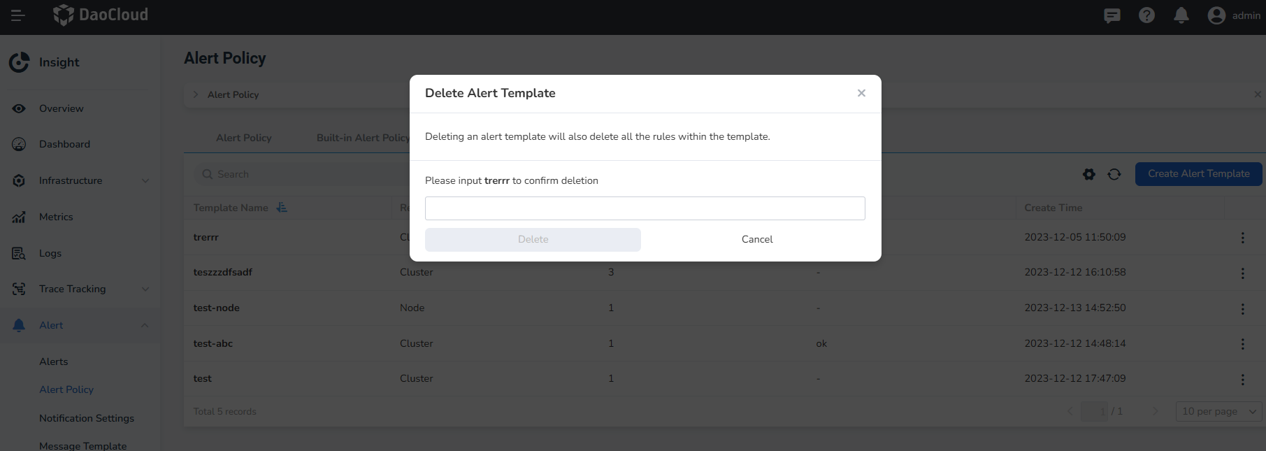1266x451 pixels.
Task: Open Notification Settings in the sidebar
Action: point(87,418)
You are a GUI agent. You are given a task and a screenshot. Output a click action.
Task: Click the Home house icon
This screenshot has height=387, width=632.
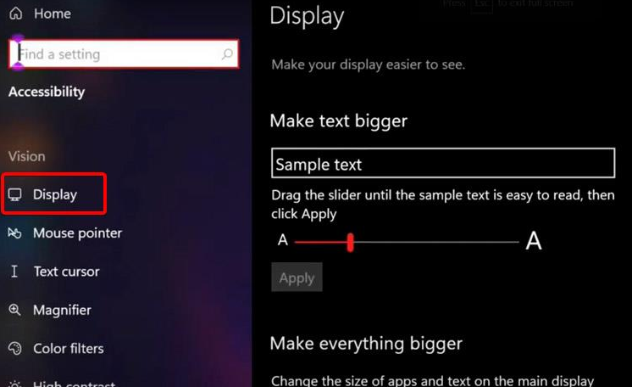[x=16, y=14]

◇ ◇ ◇ ◇ ◇ ◇ ◇

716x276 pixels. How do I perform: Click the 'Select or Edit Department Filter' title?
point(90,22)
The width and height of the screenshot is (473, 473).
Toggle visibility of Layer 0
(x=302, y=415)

◇ ◇ ◇ ◇ ◇ ◇ ◇

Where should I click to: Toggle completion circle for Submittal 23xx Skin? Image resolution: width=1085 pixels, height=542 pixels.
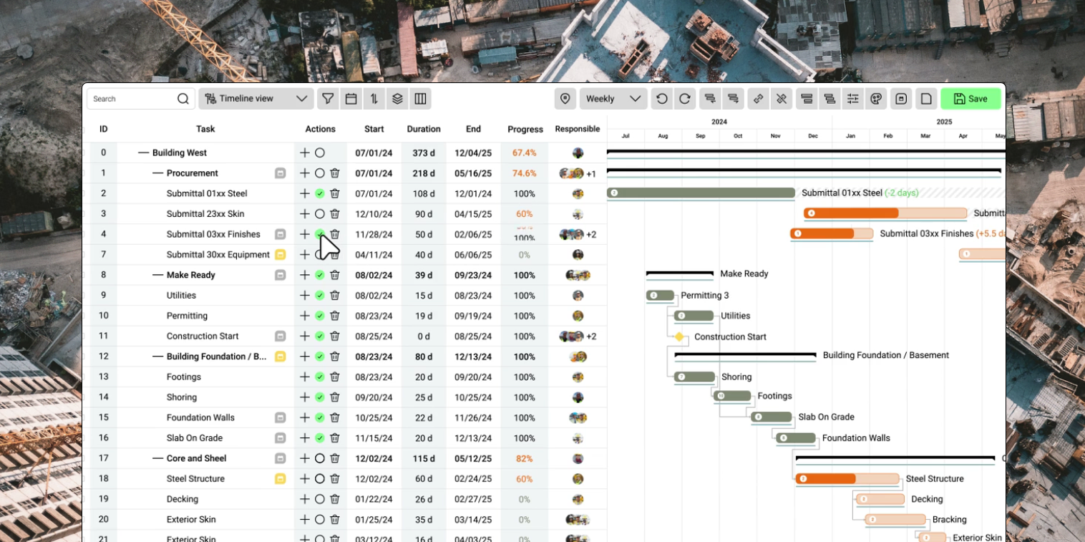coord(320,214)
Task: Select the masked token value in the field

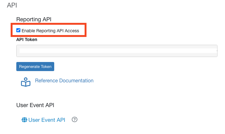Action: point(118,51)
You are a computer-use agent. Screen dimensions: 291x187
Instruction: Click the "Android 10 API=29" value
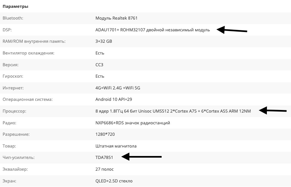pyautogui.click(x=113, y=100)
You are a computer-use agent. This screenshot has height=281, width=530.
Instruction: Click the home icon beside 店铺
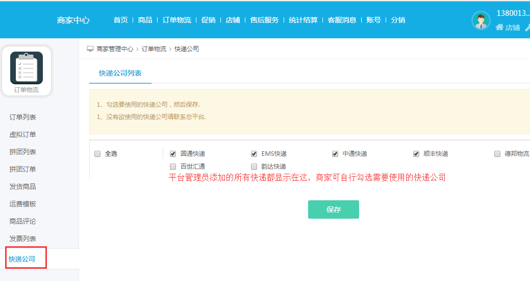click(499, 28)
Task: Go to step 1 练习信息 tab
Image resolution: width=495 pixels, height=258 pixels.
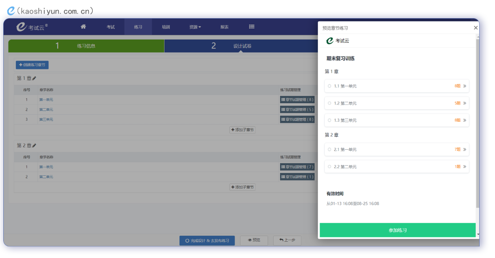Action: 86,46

◇ ◇ ◇ ◇ ◇ ◇ ◇

● **Work request**
Read the entries above and find each line holding the word "agent". Copy it out.

● **Solution**
You are a GUI agent. You are given a task and a screenshot. Output a click action.
You are a computer-use agent. Screen dimensions: 291x187
You are a computer-use agent. This screenshot has height=281, width=530.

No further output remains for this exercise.